Most of my friends complain about having to take the bus. My fiancé doesn’t understand why I would choose to take it, given the choice. But there’s something about riding the bus that you can’t get from anywhere else. On the bus, I can turn off my brain, turn on my iPod, and watch the world go by through the dirty windows. There are people I notice only because I am on a bus. I can take time to look them over and study them, before they get off at their stop. I can listen to conversations of 13-year-old girls, allowing me to stay in the loop on what’s new in that realm of life. (That’s MySpace, spandex pants and the OC, by the way). There are some recurring bus characters that reinvent the way I understand people.
There is the guy who has a bouquet of flowers. He sits quietly and usually with an expressionless face. If the flowers weren’t in the picture, he would seem plain, and I wouldn’t wonder much about where he was going. But when I see the guy with the paper-wrapped bouquet, I wonder who he loves, how far he must go, what kind of flowers they are. Are they for a sick relative at the hospital? Did he make a big mistake he needs to make up to his girlfriend? Is he finally going to confess his feelings for a girl he knows? I love seeing the guy with flowers on the bus, it reminds me that beneath our plain bus faces, we’re all feeling things on a less detectable but equally moving level.
There is the crazy who sits near the front. Most people awkwardly try to avoid their gaze, fearing that they may inadvertently activate the crazy person’s desire to spout obscenities or loud conversation. The crazy person has nobody sitting around them, and looks people in the eye. I like it when the crazy person comes on the bus because it can be as entertaining as reality TV on my way home from work.
There is the stroller mom. She struggles to get the giant stroller on the bus and takes up the whole front section. She usually wears makeup and grocery shopping clothes, and sans stroller, would pass for someone you line up behind at the drug store. But with the stroller, it makes me think about how when you have a baby, you don’t get free time. If you want to go pick up a computer part, the baby comes. You have an appointment? The baby goes with you. And when you don’t have a car, you gotta lug that baby around with you on and off the bus. But the stroller moms smile back at their babies, and readjust their smothering snowsuits to make sure their baby is warm and safe.

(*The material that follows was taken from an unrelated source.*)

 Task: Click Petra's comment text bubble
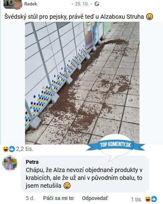85,174
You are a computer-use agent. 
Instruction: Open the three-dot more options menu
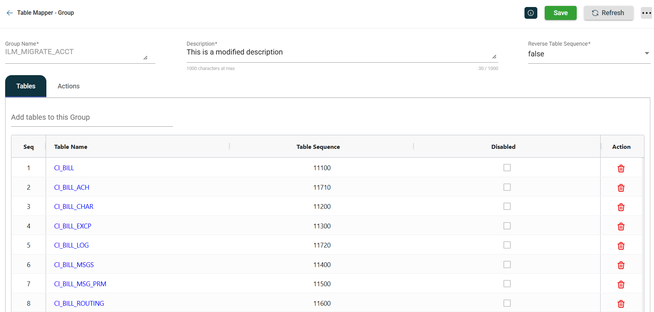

There is the spread out guy. He sees that people are lining up, squished together in the bus aisles, but he doesn’t take his bag off the seat beside him or his newspaper out of the other one. He has just spread himself out in a little bus seat comfort station, with total disregard for the people breathing over him who don’t have seats. I like watching whether people clear their throats at him, sigh heavily, roll their eyes at him, actually say something, or “accidentally” bump him with their own huge bags they’d love to put down themselves. If you watch this scene play out on the bus, it’s almost impossible not to become emotionally invested in the outcome. It’s a little exercise in patience versus affirmation, I like to think.
Yeah, the bus smells, and if I drop my cookie I can never pick it up. Sometimes it’s hard to see out when all the people fog up the windows. But when I let it, the bus is full of little drama s and comedies to keep me entertained and give me a little insight into people who aren’t me. And we all need to know more people that aren’t us.